Saved data entries
=== Section Start ===
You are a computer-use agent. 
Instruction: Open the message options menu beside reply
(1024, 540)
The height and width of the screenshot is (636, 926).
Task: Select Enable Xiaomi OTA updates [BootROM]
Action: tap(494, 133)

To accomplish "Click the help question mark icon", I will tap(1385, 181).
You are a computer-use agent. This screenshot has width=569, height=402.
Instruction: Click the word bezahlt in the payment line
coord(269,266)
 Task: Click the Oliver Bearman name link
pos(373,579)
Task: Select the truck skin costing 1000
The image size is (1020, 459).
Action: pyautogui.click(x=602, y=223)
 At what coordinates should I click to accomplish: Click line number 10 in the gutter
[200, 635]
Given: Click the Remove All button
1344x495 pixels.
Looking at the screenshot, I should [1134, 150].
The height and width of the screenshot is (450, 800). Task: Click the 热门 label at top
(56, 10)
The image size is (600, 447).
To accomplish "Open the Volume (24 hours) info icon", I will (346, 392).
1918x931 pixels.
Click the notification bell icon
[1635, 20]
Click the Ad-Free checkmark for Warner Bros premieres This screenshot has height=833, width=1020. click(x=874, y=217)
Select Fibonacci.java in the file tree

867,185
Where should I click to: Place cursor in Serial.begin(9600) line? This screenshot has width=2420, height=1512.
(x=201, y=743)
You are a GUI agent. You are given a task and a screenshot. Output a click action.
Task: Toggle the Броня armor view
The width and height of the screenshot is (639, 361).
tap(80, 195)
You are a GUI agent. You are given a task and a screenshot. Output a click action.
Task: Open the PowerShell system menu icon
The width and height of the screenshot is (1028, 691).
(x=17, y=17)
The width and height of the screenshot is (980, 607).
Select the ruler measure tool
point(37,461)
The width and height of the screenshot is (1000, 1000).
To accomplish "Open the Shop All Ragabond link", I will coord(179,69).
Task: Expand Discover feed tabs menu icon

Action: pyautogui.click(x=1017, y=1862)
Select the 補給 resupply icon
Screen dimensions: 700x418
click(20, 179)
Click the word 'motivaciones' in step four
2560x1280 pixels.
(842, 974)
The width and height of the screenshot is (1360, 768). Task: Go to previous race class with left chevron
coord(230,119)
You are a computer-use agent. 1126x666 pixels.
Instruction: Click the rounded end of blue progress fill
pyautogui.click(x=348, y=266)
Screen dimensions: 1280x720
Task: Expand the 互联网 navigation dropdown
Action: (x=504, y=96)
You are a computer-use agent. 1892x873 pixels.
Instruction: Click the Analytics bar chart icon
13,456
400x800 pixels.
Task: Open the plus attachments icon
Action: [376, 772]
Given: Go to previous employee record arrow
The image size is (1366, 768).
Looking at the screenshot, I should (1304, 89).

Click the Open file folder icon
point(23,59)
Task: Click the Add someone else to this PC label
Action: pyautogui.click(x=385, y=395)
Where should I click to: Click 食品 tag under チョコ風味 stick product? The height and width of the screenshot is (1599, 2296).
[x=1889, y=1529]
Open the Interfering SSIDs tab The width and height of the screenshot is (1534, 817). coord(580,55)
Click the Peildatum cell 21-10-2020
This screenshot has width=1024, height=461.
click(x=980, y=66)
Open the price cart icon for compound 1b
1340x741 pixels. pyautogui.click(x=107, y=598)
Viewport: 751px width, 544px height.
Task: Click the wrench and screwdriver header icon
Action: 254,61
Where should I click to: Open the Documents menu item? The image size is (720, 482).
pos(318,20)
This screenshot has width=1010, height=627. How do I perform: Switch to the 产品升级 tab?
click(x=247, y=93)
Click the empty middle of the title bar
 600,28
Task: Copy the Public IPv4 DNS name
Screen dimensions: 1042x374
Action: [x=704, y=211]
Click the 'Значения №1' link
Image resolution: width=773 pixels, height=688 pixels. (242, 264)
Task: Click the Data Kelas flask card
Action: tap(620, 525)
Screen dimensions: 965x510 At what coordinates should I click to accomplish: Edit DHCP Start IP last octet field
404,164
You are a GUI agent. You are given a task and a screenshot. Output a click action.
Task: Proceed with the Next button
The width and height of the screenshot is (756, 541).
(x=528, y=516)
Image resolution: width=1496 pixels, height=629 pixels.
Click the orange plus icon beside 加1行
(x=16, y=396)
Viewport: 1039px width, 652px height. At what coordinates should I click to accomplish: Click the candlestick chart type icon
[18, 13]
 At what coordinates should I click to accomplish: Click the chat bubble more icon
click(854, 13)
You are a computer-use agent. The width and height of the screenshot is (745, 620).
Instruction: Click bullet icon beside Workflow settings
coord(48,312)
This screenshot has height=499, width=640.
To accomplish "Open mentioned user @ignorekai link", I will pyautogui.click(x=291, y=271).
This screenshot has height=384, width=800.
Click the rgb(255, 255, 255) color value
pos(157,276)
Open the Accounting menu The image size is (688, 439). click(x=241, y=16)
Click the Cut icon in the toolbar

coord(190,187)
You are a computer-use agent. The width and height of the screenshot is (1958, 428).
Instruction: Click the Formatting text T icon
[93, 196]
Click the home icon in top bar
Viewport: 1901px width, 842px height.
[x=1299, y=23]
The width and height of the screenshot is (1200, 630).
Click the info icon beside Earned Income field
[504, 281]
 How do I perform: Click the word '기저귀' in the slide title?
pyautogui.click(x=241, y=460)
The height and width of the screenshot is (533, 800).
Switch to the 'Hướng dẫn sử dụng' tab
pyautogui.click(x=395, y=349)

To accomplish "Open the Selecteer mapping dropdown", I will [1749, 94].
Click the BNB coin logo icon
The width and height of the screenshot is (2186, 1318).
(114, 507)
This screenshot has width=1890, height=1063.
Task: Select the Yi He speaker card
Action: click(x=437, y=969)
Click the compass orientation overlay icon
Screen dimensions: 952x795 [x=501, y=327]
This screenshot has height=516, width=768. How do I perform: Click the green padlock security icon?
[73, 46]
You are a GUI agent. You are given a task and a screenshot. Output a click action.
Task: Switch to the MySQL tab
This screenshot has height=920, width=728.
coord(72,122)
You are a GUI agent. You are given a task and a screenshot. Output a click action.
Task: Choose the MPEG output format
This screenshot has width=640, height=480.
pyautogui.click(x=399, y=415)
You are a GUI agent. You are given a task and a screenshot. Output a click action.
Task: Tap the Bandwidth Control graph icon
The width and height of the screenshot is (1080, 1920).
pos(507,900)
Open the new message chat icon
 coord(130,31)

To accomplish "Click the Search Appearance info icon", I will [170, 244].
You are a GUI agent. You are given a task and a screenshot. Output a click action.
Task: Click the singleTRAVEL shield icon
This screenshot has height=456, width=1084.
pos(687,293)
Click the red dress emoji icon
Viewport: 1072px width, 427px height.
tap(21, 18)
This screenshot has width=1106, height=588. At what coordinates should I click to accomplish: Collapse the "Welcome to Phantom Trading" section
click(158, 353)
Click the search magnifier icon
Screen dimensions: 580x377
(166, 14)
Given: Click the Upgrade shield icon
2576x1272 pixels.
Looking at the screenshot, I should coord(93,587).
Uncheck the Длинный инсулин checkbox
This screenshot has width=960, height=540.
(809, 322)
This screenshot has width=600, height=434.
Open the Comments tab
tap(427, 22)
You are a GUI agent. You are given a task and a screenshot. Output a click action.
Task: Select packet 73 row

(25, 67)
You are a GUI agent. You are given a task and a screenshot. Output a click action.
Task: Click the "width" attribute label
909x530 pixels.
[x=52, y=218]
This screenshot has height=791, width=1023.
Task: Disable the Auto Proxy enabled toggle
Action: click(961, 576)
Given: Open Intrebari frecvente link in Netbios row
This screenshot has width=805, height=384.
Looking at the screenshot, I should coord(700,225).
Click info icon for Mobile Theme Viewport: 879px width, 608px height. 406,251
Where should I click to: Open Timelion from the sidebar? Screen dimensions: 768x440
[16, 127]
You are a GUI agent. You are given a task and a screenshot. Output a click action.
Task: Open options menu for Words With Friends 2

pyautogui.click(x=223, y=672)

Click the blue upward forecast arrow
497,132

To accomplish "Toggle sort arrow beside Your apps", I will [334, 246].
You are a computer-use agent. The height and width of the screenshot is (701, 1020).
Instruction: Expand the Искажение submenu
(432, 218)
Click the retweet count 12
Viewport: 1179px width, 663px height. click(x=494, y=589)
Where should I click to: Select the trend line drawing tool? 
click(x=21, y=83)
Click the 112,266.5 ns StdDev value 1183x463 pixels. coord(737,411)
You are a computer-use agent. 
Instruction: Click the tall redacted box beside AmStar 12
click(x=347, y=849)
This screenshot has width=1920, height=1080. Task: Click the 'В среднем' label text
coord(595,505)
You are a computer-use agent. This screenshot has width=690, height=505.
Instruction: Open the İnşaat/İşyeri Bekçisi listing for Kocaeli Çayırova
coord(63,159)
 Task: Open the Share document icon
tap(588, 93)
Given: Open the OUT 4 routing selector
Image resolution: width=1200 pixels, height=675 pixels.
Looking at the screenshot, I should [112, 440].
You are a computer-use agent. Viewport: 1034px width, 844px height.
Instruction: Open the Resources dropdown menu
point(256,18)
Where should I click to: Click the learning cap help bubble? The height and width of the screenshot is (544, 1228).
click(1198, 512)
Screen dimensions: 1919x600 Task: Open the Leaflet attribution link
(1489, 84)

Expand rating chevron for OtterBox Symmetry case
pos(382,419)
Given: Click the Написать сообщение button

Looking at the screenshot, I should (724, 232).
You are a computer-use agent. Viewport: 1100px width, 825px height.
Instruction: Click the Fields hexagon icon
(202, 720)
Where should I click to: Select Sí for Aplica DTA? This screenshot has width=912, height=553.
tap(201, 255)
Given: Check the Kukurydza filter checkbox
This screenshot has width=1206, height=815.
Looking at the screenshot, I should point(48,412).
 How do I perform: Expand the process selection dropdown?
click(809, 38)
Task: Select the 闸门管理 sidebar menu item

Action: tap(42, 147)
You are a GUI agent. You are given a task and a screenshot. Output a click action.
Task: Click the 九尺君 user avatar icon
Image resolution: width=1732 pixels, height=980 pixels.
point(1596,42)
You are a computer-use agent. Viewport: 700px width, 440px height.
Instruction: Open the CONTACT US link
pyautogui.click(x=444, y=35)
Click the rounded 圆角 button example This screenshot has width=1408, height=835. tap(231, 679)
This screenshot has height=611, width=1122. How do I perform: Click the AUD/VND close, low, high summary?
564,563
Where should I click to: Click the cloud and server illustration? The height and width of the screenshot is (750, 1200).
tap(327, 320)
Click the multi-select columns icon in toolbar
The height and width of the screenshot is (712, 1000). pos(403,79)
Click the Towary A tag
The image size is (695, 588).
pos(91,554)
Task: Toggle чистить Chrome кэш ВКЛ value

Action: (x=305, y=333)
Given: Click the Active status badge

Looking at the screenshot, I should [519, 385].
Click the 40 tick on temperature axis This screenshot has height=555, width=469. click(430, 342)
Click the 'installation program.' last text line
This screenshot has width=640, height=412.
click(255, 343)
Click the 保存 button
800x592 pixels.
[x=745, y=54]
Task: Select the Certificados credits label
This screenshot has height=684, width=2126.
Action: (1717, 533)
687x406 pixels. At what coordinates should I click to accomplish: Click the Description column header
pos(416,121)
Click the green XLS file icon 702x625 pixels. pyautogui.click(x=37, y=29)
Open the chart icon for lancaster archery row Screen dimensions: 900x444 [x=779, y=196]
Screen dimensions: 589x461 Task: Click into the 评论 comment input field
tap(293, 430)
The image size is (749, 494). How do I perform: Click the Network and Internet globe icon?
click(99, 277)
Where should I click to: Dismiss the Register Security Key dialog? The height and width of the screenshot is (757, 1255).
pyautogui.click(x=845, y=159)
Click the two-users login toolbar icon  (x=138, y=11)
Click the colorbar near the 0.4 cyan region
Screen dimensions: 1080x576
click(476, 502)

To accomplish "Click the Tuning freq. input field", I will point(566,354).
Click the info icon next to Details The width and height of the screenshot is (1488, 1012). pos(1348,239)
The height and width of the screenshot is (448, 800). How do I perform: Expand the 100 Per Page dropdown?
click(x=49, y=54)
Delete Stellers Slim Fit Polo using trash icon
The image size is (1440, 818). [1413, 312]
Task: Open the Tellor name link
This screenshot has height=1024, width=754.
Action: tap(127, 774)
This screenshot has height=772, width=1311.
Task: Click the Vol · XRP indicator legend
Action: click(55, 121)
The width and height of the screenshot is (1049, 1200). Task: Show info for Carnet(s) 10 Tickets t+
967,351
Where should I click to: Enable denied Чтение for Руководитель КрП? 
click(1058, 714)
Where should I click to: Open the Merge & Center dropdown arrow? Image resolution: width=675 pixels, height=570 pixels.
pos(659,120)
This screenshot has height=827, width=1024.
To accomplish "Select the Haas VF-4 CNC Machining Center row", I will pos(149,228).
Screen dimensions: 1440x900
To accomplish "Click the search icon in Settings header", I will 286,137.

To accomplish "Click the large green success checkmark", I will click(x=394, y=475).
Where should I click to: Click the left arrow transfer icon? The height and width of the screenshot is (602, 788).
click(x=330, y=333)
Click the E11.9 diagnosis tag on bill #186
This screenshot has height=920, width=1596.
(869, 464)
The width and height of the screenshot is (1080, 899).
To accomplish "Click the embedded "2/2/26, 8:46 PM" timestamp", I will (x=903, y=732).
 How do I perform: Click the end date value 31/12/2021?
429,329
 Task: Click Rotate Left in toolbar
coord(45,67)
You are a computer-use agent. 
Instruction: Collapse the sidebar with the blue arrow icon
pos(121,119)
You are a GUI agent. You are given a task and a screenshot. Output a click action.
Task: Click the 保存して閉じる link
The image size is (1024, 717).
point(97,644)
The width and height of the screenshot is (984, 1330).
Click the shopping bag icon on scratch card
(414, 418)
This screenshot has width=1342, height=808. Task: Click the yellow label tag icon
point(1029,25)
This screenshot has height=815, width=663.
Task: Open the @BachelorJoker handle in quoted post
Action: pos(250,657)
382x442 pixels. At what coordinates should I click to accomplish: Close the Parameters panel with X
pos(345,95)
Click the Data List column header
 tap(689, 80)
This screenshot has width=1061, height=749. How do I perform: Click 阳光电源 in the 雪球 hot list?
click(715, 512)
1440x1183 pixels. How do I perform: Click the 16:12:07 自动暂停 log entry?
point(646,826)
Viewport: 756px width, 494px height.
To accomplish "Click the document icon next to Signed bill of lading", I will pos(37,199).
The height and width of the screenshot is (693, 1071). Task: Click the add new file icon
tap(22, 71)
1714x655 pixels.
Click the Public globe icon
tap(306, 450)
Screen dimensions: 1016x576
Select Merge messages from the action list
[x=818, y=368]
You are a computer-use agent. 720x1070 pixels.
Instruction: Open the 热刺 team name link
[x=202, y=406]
=== Section End ===
• _Task_: Find "checkbox" in the data above. Report each line where it appears.

• _Answer section_:
Uncheck the Длинный инсулин checkbox
Given: Check the Kukurydza filter checkbox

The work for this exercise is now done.